Re: [REGRESSION] mm/mprotect: 2x+ slowdown for >=400KiB regions since PTE batching (cac1db8c3aad)
From: Pedro Falcato
Date: Tue Feb 17 2026 - 13:08:13 EST
On Tue, Feb 17, 2026 at 12:43:38PM -0500, Luke Yang wrote:
> On Mon, Feb 16, 2026 at 03:42:08PM +0530, Dev Jain wrote:
> >
> > On 13/02/26 10:56 pm, David Hildenbrand (Arm) wrote:
> > > On 2/13/26 18:16, Suren Baghdasaryan wrote:
> > >> On Fri, Feb 13, 2026 at 4:24 PM Pedro Falcato <pfalcato@xxxxxxx> wrote:
> > >>>
> > >>> On Fri, Feb 13, 2026 at 04:47:29PM +0100, David Hildenbrand (Arm) wrote:
> > >>>>
> > >>>> Hi!
> > >>>>
> > >>>>
> > >>>> Micro-benchmark results are nice. But what is the real word impact?
> > >>>> IOW, why
> > >>>> should we care?
> > >>>
> > >>> Well, mprotect is widely used in thread spawning, code JITting,
> > >>> and even process startup. And we don't want to pay for a feature we can't
> > >>> even use (on x86).
> > >>
> > >> I agree. When I straced Android's zygote a while ago, mprotect() came
> > >> up #30 in the list of most frequently used syscalls and one of the
> > >> most used mm-related syscalls due to its use during process creation.
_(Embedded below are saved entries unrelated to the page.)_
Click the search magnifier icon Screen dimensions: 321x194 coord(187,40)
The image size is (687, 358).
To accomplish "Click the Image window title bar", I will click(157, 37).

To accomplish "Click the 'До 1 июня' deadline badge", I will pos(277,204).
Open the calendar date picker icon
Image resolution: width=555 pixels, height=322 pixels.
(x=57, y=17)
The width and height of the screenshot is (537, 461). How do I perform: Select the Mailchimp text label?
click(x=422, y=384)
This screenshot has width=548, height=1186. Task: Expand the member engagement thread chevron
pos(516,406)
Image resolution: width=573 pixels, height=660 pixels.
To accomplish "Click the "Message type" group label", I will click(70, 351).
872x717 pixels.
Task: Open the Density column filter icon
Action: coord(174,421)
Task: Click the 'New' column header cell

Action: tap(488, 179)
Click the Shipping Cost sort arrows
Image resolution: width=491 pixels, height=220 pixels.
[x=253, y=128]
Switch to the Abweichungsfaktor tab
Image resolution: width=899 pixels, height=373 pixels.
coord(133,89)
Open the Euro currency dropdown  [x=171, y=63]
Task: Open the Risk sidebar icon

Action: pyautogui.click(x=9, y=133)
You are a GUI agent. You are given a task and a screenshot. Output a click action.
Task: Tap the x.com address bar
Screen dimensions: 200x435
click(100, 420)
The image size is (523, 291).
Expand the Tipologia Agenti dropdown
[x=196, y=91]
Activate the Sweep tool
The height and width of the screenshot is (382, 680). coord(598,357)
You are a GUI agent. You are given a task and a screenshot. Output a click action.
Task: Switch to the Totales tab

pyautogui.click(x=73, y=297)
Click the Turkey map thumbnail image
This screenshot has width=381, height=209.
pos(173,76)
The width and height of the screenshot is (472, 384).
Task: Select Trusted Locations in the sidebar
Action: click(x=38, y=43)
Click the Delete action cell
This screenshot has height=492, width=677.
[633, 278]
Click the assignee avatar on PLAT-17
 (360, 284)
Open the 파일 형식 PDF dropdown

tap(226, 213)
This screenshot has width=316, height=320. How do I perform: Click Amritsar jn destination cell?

> > >> However, I don't know how often it's used on VMAs of size >=400KiB.
> > >
> > > See my point? :) If this is apparently so widespread then finding a real
> > > reproducer is likely not a problem. Otherwise it's just speculation.
> > >
> > > It would also be interesting to know whether the reproducer ran with any
> > > sort of mTHP enabled or not.
> >
> > Yes. Luke, can you experiment with the following microbenchmark:
> >
> > https://pastebin.com/3hNtYirT
> >
> > and see if there is an optimization for pte-mapped 2M folios, before and
> > after the commit?
> >
> > (set transparent_hugepages/enabled=always, hugepages-2048Kb/enabled=always)
>
Since you're testing stuff, could you please test the changes in:
https://github.com/heatd/linux/tree/mprotect-opt ?
Not posting them yet since merge window, etc. Plus I think there's some
further optimization work we can pull off.
With the benchmark in https://gist.github.com/heatd/25eb2edb601719d22bfb514bcf06a132
(compiled with g++ -O2 file.cpp -lbenchmark, needs google/benchmark) I've measured
about an 18% speedup between original vs with patches.
--
Pedro